Las obsesiones de Egon Schiele por el sexo y la muerte se enmarcan, irónicamente, entre el fallecimiento de su padre a causa de la sífilis y la cruel pérdida de su esposa, embarazada de seis meses. Él moriría sólo tres días después que ella, también de gripe española y vergonzosamente joven, como tantos otros iconos de transgresión desde James Dean a Kurt Cobain. No llegó a los treinta (1890-1918), pero su obra sigue vigente y dramáticamente relevante. En la exposición los protagonistas principales son los cuerpos en poses dislocadas y las caras congestionadas, los del propio artista, los de las mujeres, los de los niños. Schiele se desmenuza y se reconstruye en cada autorretrato, a sus modelos las observa con más piedad que deseo, y a los chiquillos con una comprensión lejana a cualquier estereotipo políticamente correcto.
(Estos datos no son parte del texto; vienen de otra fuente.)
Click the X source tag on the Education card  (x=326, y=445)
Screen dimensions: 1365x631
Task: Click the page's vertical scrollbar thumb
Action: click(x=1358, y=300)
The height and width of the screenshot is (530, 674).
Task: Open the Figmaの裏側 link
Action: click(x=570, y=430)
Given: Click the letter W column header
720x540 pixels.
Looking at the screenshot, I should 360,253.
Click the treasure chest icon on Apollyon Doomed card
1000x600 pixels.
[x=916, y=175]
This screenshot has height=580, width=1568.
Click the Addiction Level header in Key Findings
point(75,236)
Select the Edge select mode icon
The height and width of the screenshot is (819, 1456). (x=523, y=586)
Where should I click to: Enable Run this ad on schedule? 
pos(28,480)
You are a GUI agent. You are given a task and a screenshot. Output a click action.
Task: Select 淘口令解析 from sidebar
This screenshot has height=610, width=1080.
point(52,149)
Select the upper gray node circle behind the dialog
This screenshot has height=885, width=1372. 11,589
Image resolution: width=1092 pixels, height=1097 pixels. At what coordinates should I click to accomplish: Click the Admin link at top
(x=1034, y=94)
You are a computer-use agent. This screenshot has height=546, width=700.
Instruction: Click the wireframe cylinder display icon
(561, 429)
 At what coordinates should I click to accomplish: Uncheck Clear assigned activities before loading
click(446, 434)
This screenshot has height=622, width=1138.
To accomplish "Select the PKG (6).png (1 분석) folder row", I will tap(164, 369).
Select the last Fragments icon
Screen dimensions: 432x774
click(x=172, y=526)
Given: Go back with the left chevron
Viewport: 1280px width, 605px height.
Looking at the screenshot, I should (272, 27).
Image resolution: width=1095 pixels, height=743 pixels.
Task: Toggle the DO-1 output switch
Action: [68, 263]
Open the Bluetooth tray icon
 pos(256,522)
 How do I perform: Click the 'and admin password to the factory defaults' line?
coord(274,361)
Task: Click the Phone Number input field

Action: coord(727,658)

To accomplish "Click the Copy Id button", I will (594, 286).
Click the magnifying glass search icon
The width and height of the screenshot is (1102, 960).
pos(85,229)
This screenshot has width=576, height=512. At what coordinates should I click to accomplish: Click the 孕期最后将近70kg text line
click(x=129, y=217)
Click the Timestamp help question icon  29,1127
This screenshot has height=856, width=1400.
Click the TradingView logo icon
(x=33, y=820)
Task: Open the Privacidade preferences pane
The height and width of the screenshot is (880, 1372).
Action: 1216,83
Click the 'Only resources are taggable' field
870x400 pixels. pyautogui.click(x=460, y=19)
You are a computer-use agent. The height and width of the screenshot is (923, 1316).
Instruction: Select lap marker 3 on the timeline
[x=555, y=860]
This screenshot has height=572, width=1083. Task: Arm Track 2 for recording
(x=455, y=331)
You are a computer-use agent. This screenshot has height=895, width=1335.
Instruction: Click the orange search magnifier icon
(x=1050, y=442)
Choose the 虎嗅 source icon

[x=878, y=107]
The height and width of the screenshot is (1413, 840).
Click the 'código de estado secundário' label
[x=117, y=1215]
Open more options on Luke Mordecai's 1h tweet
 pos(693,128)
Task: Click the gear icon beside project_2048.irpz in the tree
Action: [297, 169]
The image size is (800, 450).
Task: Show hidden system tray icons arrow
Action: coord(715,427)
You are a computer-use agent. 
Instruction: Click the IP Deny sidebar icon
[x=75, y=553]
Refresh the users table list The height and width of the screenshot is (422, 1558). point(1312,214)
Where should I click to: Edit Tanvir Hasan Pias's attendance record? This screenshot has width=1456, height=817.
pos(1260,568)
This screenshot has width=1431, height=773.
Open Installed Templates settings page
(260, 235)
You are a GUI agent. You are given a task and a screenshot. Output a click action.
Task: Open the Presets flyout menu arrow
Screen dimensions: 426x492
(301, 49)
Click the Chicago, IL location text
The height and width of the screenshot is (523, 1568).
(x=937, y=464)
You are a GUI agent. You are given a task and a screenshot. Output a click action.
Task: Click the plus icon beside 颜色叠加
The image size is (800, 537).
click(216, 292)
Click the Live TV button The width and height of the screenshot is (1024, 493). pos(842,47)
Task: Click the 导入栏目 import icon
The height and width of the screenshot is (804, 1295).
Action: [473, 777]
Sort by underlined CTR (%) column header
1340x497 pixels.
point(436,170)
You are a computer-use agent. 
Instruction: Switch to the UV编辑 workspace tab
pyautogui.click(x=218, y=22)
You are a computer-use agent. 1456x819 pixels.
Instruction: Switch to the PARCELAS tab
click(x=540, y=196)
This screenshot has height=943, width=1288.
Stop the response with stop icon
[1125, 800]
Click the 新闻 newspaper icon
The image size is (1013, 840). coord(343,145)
Con elementos muy similares Sofia Coppola propone su retrato de un hombre tan juerguista como melancólico en la película Somewhere (2010): un actor enfrentado constantemente a la máscara de sí mismo, adicto a las strippers que al final le dejan frío y con una hija que es todo lo responsable y sensible que nadie esperaría de una niña bien de Hollywood.

Sea Egon Schiele poniendo caras, el de los autorretratos con manos de mimo, el de las actitudes absurdas en las fotografías de Trečka y Fischer, o el personaje de Coppola interpretado por Stephen Dorff, igual de cuidadosamente despeinado y buscando algo ante el espejo, uno y otro son los extremos de un cierto discurso sobre la contemporaneidad y la pulverización del "yo" macho, poderoso e invulnerable de antes de la Gran Guerra. Narcisos destartalados, el primero se deja fascinar por una imagen propia que a inicios del siglo XX se está descubriendo temblorosa y poliédrica, mientras que el segundo representa el ensimismamiento de una fragilidad masculina que en los albores del XXI ya está aceptada, aunque no por eso duela menos.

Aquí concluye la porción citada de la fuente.